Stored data
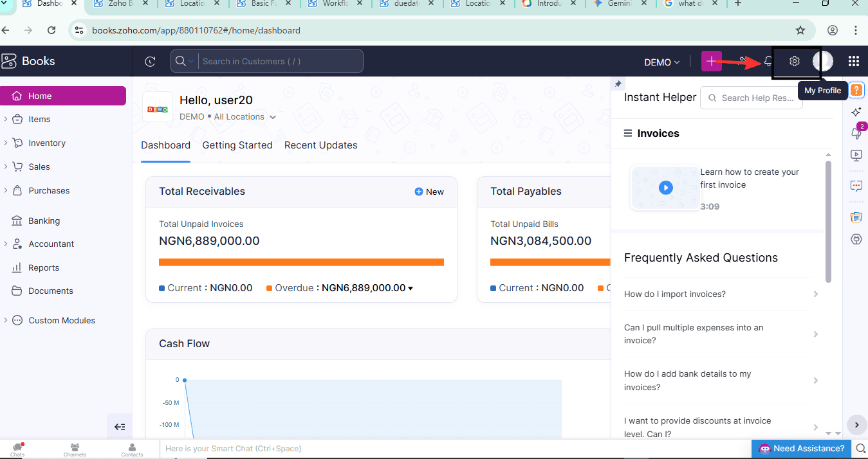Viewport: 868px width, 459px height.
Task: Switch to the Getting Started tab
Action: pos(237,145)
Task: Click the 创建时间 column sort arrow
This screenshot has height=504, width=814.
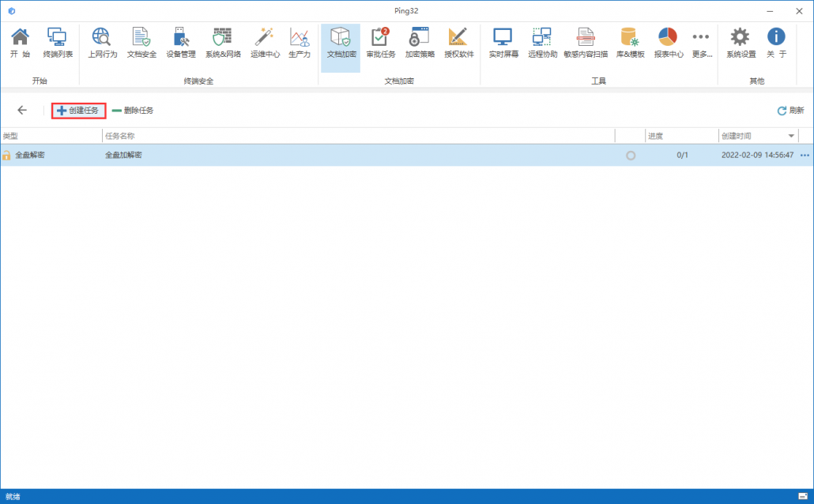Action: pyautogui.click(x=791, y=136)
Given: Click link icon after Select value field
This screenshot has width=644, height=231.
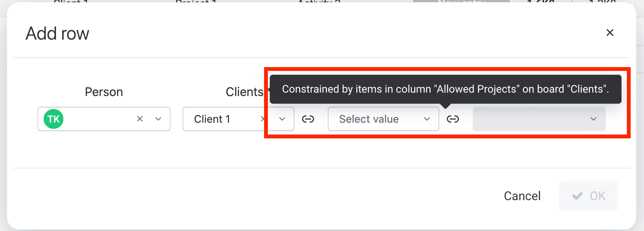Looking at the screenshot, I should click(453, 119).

▶ _What to produce_:
Starting at the line that contains "This screenshot has height=504, width=814.", please write out every line to the end of the entries, inclusive, copied exactly and with pictures omitted.

▶ _Answer to the problem_:
This screenshot has height=504, width=814.
Action: pyautogui.click(x=791, y=136)
Given: Click link icon after Select value field
This screenshot has width=644, height=231.
Looking at the screenshot, I should click(453, 119).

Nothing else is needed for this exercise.